My own photo albums are full of decades of similar images. There I am, chubby at the prom, thinner at my college graduation, chunky after my daughter was born, as close to slender as I’ve ever been, three years later. On my way back up the scale, I could almost see my body, my walking autobiography, sauntering toward the blaming side of town.

There’s a picture of me with my brow knit and my lips pursed. I remember how miserable I was that day, two weeks into a diet where I force fed myself bread that had to be sliced with a saw. There’s another of me, casting what I felt was a mighty shadow, sitting next to my sister who has always been ballerina thin.

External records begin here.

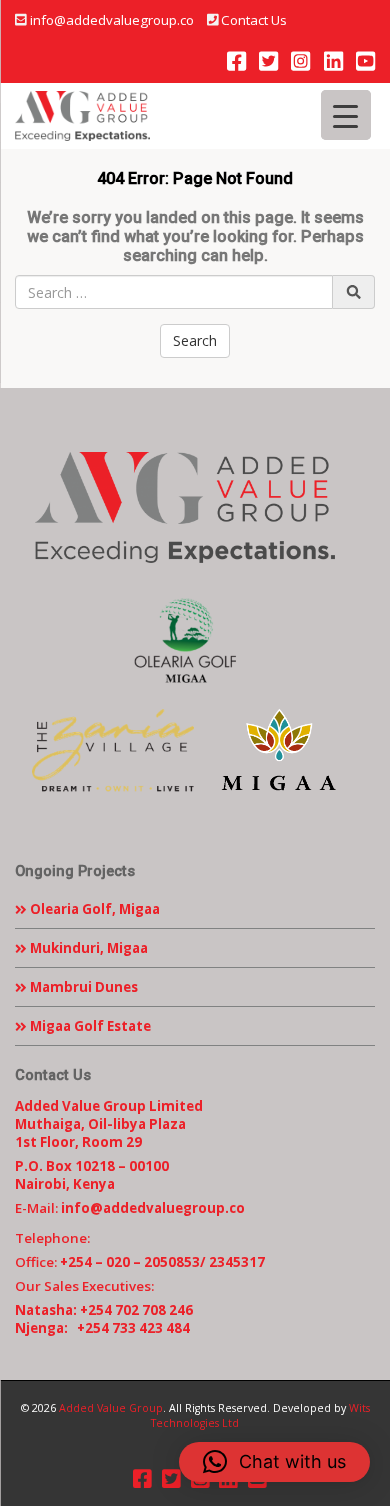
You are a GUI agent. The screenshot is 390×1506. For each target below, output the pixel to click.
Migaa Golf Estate (89, 1026)
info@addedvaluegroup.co (112, 20)
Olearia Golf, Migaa (93, 909)
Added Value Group (111, 1408)
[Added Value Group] (82, 116)
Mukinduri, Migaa (87, 948)
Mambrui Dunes (82, 987)
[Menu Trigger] (346, 115)
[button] (274, 1462)
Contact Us (254, 20)
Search (195, 340)
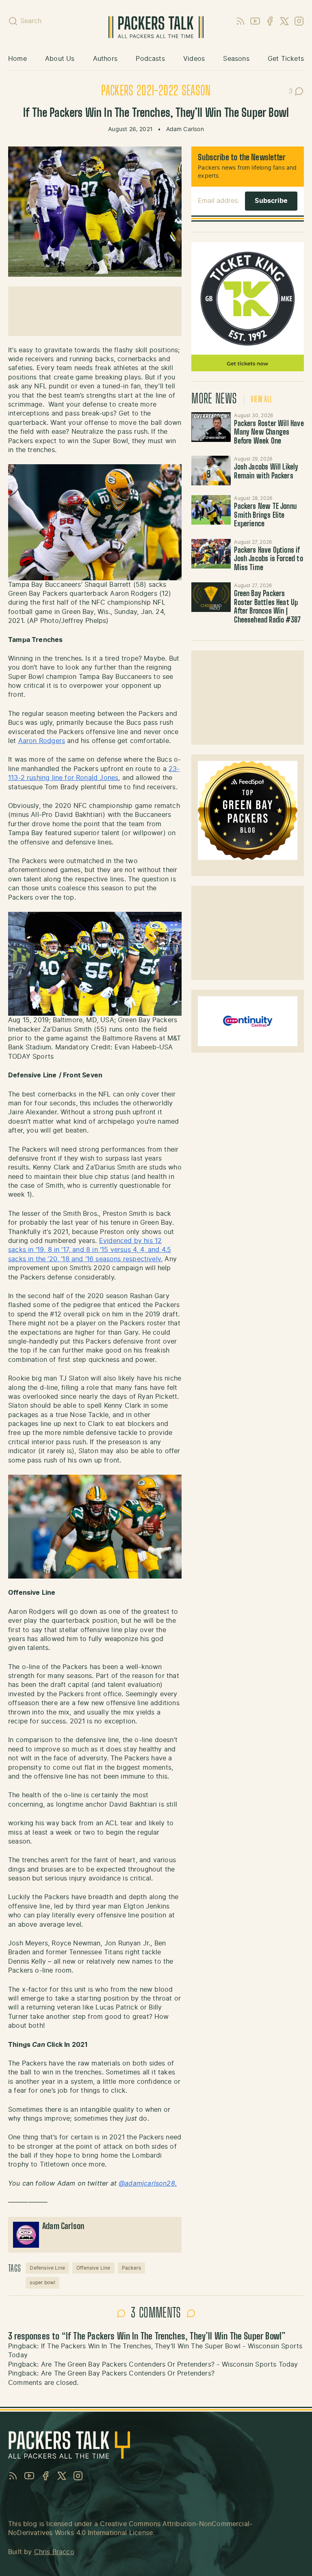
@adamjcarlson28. (148, 2183)
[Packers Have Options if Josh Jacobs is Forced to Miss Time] (211, 554)
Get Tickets (286, 59)
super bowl (42, 2282)
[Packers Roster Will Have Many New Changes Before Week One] (211, 427)
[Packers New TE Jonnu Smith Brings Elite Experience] (211, 510)
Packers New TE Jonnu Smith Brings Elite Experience (265, 515)
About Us (59, 59)
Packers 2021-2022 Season (156, 91)
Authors (105, 59)
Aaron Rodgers (41, 741)
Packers (131, 2268)
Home (17, 59)
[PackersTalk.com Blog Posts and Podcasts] (156, 27)
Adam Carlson (185, 129)
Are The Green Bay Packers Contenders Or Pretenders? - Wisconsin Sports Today (169, 2364)
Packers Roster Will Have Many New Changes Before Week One (268, 432)
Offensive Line (93, 2268)
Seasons (236, 59)
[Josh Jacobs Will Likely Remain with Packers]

In an unguarded moment, my stormy expression reveals the depths of my misery as I watched her devour a huge slice of chocolate cake. And one more with my best friend who I remember feeling jealous of that day even though she had just broken up with her boyfriend and was recovering from the flu… because in her misery, she had lost seven pounds.

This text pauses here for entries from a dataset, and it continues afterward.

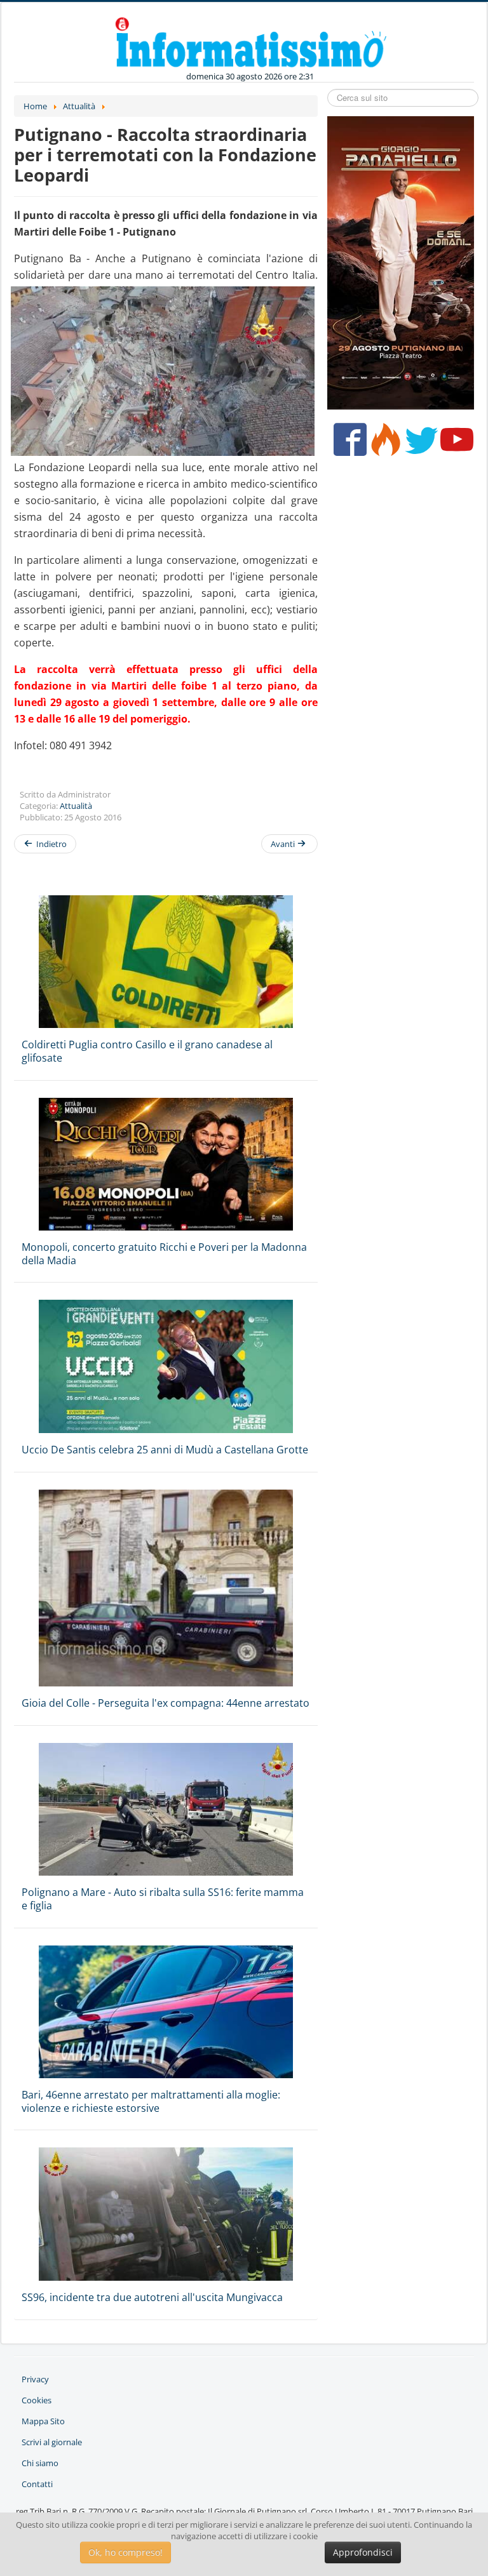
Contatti (37, 2484)
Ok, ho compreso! (125, 2552)
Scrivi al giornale (52, 2442)
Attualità (76, 805)
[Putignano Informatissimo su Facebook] (347, 444)
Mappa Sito (43, 2421)
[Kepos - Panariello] (400, 261)
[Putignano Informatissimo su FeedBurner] (383, 444)
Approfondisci (363, 2552)
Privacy (35, 2379)
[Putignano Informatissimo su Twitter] (418, 444)
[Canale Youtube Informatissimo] (454, 444)
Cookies (36, 2400)
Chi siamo (40, 2463)
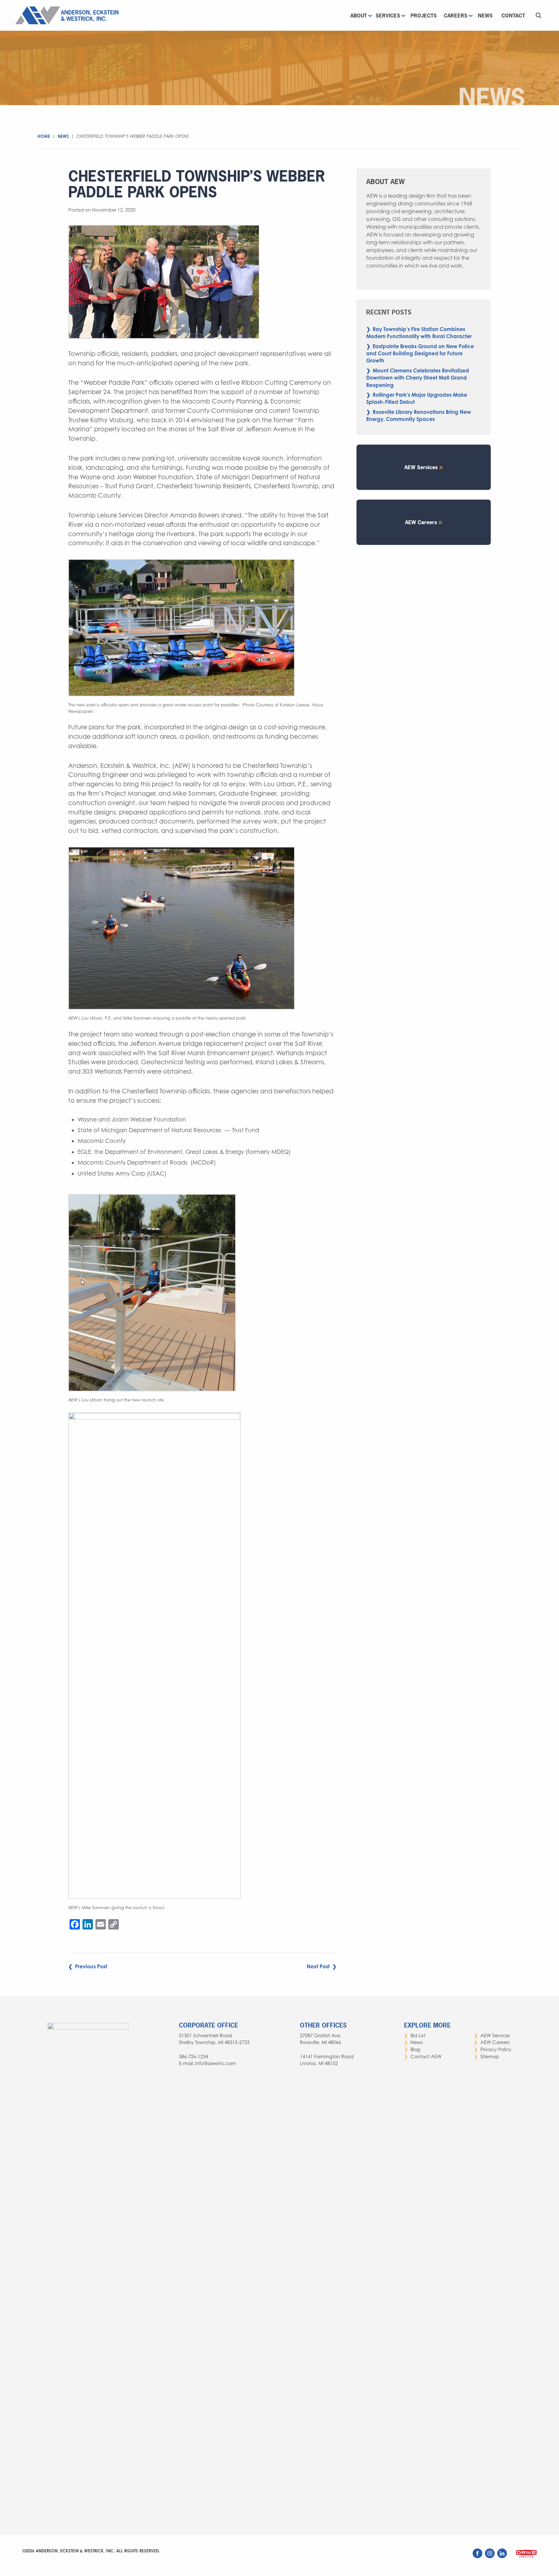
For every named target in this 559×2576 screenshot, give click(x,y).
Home (44, 136)
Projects (424, 15)
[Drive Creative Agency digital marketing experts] (526, 2557)
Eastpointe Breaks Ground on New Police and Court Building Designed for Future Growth (420, 353)
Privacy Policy (495, 2049)
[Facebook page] (478, 2556)
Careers (455, 15)
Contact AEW (426, 2056)
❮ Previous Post (87, 1966)
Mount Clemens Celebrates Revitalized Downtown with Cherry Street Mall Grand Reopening (417, 377)
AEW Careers (421, 522)
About (358, 15)
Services (388, 15)
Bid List (418, 2035)
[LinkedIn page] (502, 2556)
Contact (513, 15)
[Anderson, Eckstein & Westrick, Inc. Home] (68, 15)
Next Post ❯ (321, 1966)
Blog (415, 2049)
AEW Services (421, 467)
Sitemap (489, 2056)
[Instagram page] (490, 2556)
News (485, 15)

Then I look at my various “after” photos, expecting to see dropped shoulders and an easy smile. Nope. Still not happy. I never felt near as thin on the inside as I looked on the outside. I look back on year after year of pictures and can’t understand how I never saw the strong, fit, tight body then that I see today. How could I not have celebrated slaying the Mallomar dragon? It was as if I knew that thinner me was a temporary state. As if I were swimming in a race, touched the far side of the pool (the magic number on the scale) and dove back to return to where I began. Time after time after time.

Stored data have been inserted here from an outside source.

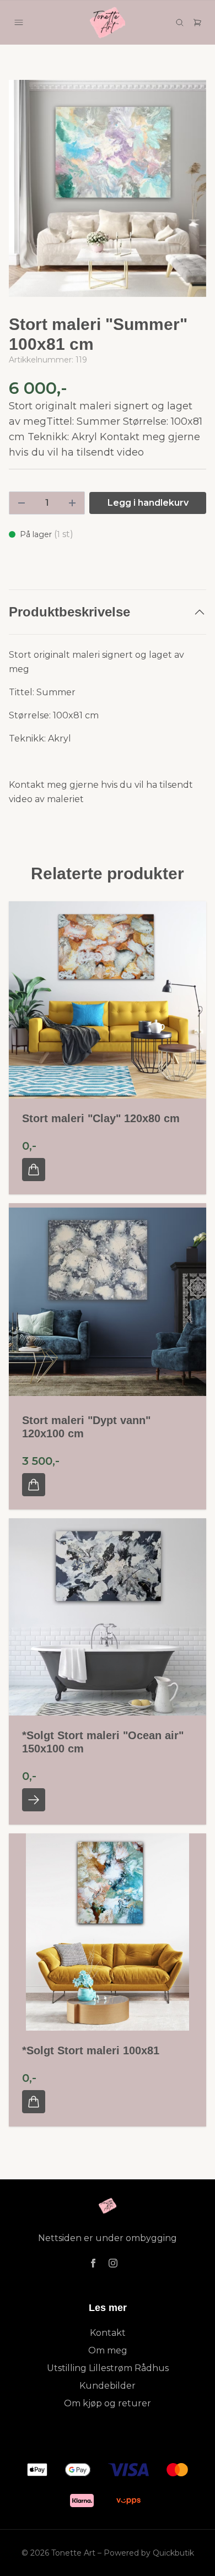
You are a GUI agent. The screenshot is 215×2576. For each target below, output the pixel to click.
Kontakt (108, 2333)
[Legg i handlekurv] (33, 1169)
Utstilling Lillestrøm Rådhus (108, 2368)
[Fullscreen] (107, 188)
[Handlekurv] (197, 22)
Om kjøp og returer (107, 2403)
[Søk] (180, 22)
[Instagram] (113, 2263)
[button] (187, 193)
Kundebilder (107, 2385)
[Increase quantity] (72, 503)
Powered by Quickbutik (149, 2553)
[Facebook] (93, 2263)
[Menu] (19, 22)
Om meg (107, 2350)
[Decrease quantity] (21, 503)
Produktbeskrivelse (69, 611)
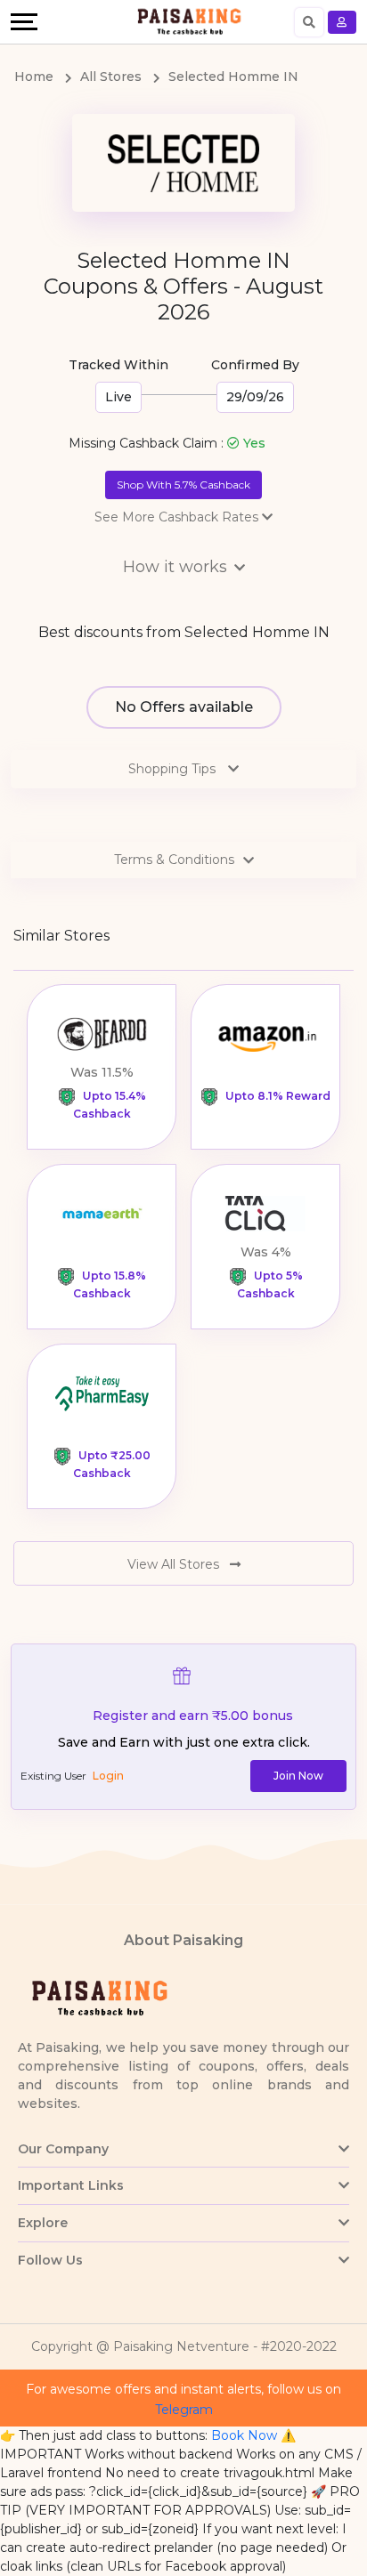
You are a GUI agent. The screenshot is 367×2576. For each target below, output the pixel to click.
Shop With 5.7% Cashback (183, 484)
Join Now (298, 1775)
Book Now (244, 2435)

So with the wisdom that comes with age, what have I learned? Today I understand that the people who matter in my world never cared…or probably even noticed… if I were up ten pounds or down ten pounds. I could have used a more accurate pair of glasses to notice I’ve never been really fat…or really thin… one day of my life. All that angst…for what? That heavy punishing calorie-counting conscience I lugged around all my life resulted in days (decades?) spent less richly, less completely, less forgivingly than I would have wished.

I’m committing myself in this new year to live each day in the present, because all that’s important occurs in the middle of before and after. Knowing that today is tomorrow’s past, I vow not to waste any more time aspiring to own a body that’s just not in the cards. And when I look back at a picture of me today ten years from now,  I hope to see a woman who, at least body image wise, looks happily ever after.